Report: Immigration Detention Is Bigger, Harsher, and Less Accountable Than Ever 

Trump Administration Targets People with No Criminal Record and Uses Detention to Pressure Them to Give Up Their Cases 

Washington DC, Jan. 14 Wednesday — A new report released today by the American Immigration Council shows that the Trump administration is locking up hundreds of thousands of people— most with no criminal record—into a harsh immigration detention system that makes it near impossible to fight their cases or secure release.  

READ THE REPORT HERE.

The report, Immigration Detention Expansion in Trump’s Second Term, reveals how historic funding increases and aggressive enforcement tactics have pushed immigration detention to the highest level in U.S. history. Rather than addressing serious public safety threats, the government is spending billions on mass detention to pressure people who pose no threat to give up their cases and accept deportation. 

As the Trump administration expands its mass deportation agenda, the consequences extend far beyond detention centers. DHS’s aggressive tactics during large-scale enforcement actions in American neighborhoods around the country have already led to tragic, preventable deaths, revealing the human cost of an immigration enforcement system that operates with little oversight or accountability. 

“This has absolutely nothing to do with law and order. Under mass deportation, we’re seeing the construction of a mass immigration detention system on a scale the United States has never seen, in which people with no criminal record are routinely locked up with no clear path to release,” said Aaron Reichlin-Melnick, senior fellow at the American Immigration Council. “Over the next three years, billions of more dollars will be poured into a detention system that is on track to rival the entire federal criminal prison system. The goal is not public safety, but to pressure people into giving up their rights and accepting deportation.” 

READ THE REPORT HERE.

According to the report, the number of people held in U.S. Immigration and Customs Enforcement (ICE) detention rose nearly 75 percent in 2025, climbing from roughly 40,000 at the start of the year to 66,000 by the start of December, the highest level ever recorded. And with Congress authorizing $45 billion dollars in new detention funding, the report warns that the system could more than triple in size over the next four years. 

Major findings of the report include: 

  • There is a dramatic shift in who is being detained. Arrests of people with no criminal record surged by 2,450 percent in Trump’s first year, driven by increases in tactics like “at-large” arrests, roving patrols, worksite raids, and re-arrests of people attending immigration court hearings or ICE check-ins. The percent of people arrested by ICE and held in detention with no criminal record rose from 6 percent in January to 41 percent by December. 
  • The detention system has expanded so rapidly that already deleterious conditions have worsened. Through the start of December, ICE was using over 100 more facilities to detain immigrants than at the start of the year.

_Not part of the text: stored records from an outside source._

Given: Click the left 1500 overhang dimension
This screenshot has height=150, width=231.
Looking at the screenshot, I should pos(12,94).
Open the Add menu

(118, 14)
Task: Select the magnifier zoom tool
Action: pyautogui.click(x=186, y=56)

For the first time ever, thousands of immigrants arrested in the interior are being detained in hastily-constructed tent camps, where conditions are brutal. More people died in ICE detention in 2025 than in the last four years combined. 
  • People are stripped of their chance to ask a judge for release. New policies have made prolonged, indefinite detention the norm. The Trump administration is pursuing policies that strip millions of people, if they are detained, of the right to have a bond hearing where they can make a case to be released into their community while their immigration case is under review, including for those with decades of life in the United States.  
  • The administration is using detention to drive up deportations. By November 2025, for every person released from ICE detention, more than fourteen were deported directly from custody. This is compared to an approximate one-to-two ratio from a year earlier.   
  • As the administration expands detention, it is simultaneously gutting oversight. The rapid growth of detention has been paired with deep cuts to internal watchdogs and new restrictions on congressional inspections. This erosion of oversight has consequences that extend beyond detention facilities themselves: as ICE is operating with fewer checks on its authority, aggressive interior enforcement in cities has led to preventable harm and deaths, underscoring how a lack of accountability is putting lives at risk.  

“The Trump administration continues to falsely claim it’s going after the ‘worst of the worst,’ but public safety is just a pretext for locking up immigrants and pushing them to abdicate their cases.,” said Nayna Gupta, policy director at the American Immigration Council. “Horrific conditions inside detention facilities break people into accepting deportation which fuels the administration’s inhumane deportation quotas and goals.” 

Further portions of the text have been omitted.